本田技研工業創業者
本田宗一郎と藤沢武夫(本田技研工業) 第4回 アプレな男(4)
著者・歴史作家=加来耕三
イラスト=大田依良
手先の器用さと経験則、繰り返しの実験で努力したが、ピストンリングの製造は容易に上手くいかない。本田はここまで来てようやく、自分に鋳物の基礎知識が欠落していることに気がつく。
あわてて浜松高工業専門学校(現・静岡大学工学部)の聴講生となり、専門知識の導入をはかったものの、彼は自分の知りたいことだけを学ぶというスタイルで、結局は学校の試験も受けず、退学させられてしまう。
その後、トヨタ自動車の下請けをつとめながら製品の精度をあげたが、太平洋戦争が勃発すると、本田の会社「東海精機」には、トヨタの資本が40パーセント入ることとなった。
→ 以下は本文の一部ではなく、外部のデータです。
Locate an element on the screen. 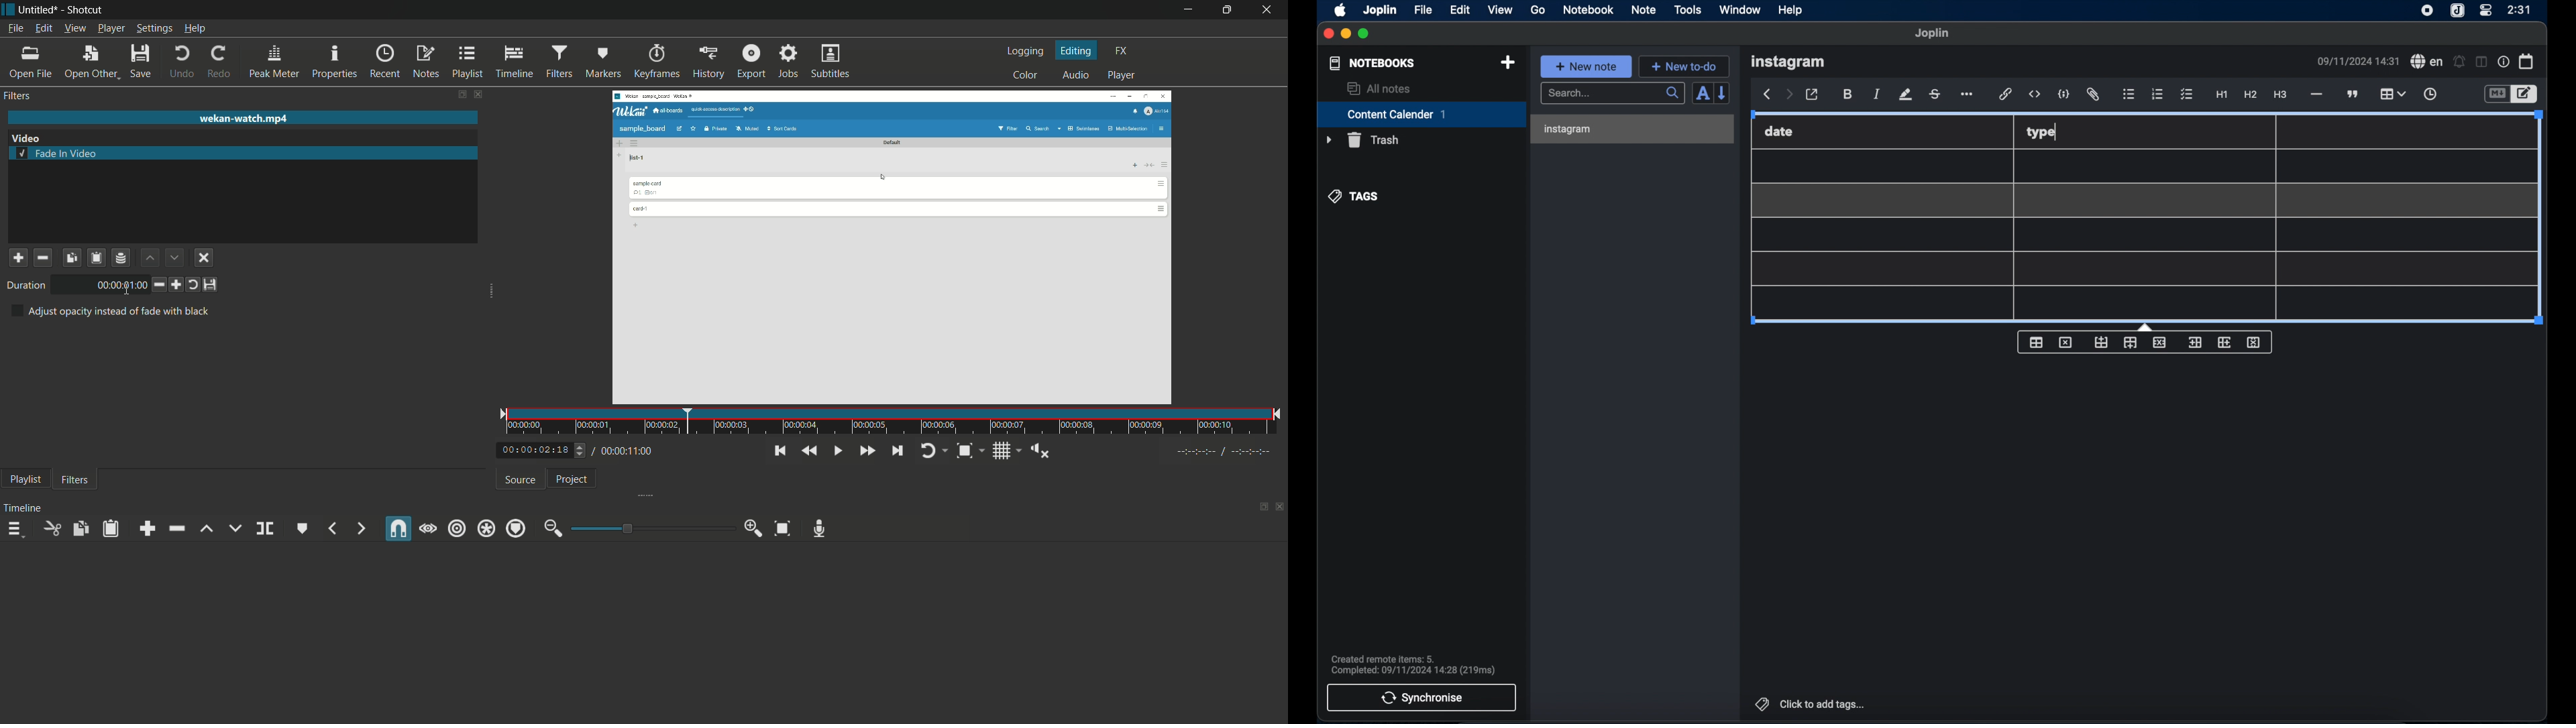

終戦後、彼は「小姑のような」 "トヨタ"との共同経営を嫌い、自らの持ち株を"トヨタ"にすべて売り渡し、45万円の現金を得る。本田はこのお金をもとに、次なる展開を考えつつ、しばらくはブラブラした日々を送ったようだが、やがて戦争中、軍が使用していた通信機の小型エンジンを使って、自転車にそれを補助動力として取りつける"バタバタ"を製造。これで次なる飛躍の、チャンスをつかむことに成功する。
もっとも、自転車に補助エンジンを付けるとういアイデアは、本田のオリジナルではない。戦前からあった。戦前の日本にも、イギリスなどから"現物"が輸入されている。おそらく研究熱心な彼は、その存在を知っていたに相違ない。だが、知っていても形にできることとは直接に結びつかない。本田には何でも造れる器用な"手"があった。
彼は妻の協力も得て、改良をかさね、最初月産2,300台であったものを、ついには1000台までもっていくことに成功する。
栃木とか岡山などという遠方からも自転車屋さんやヤミ屋が買いに来た。事実、米の買い出しなどには最適で、私も女房の実家にはバイクを利用してちょいちょい行った。だが一方では「あんなもの、ヤミ屋の乗るものだ」とさんざん悪口も言われた。
(同上)
いつも思うことだが、"ホンダ"の技術者の真骨頂は、ごく普通の人の発想に、決して流れない点にあるのではないか。
たとえば、"バタバタ"——これが売れているというならば、もともと搭載した無線機のエンジンを復元すれば、同一の性能が出せるわけで、研究開発費はゼロ。もっとも労力は少なく、利益も確保できる。ふつうの人はそう考える。
しかし、"ホンダ"の技術者は、決して人マネをすることを潔しとはせず、プライドが許さない。これは本田宗一郎の遺伝子であろう。彼もエンジンの複製にがまんがならなかった。それは形をかえ、同じ造るなら、オートバイを作りたい、との考えにむかった。
エンジンの商品化第一号の「ホンダA型」—B型—C型ときて、ついに「ドリームD型」エンジンにいきついた。
真紅のボディーをつけたこのD型を載せて「ドリーム号」が完成したのが、昭和24年8月のことであった。冒頭の藤沢専務に泣きついた、2年前のことでもある。
「ドリーム号」は、好評で、順調に造るそばから売れていった。だが、しっかりとした販売網をもたなかった本田は、それまでに小さな自転車屋とかヤミ屋などを取り引き相手としてきたため、夜逃げされたり詐欺にあったり、散々な目にあって、肝心の代金の回収ができずに困惑してしまう。
このとき、本田の前に姿をあらわしたのが藤沢武夫であった。
もし、地元銀行と決裂したときと同様、この人物が"ホンダ"に参画していなければ、本田宗一郎は中小企業のおやじで生涯を終え、それも途中で運転資金に詰まって瓦解してしまった懼れがあった。 最初の"ホンダ"の危機を、藤沢はどう救い、次なる東京進出について、どのような妙手を編み出したのであろうか。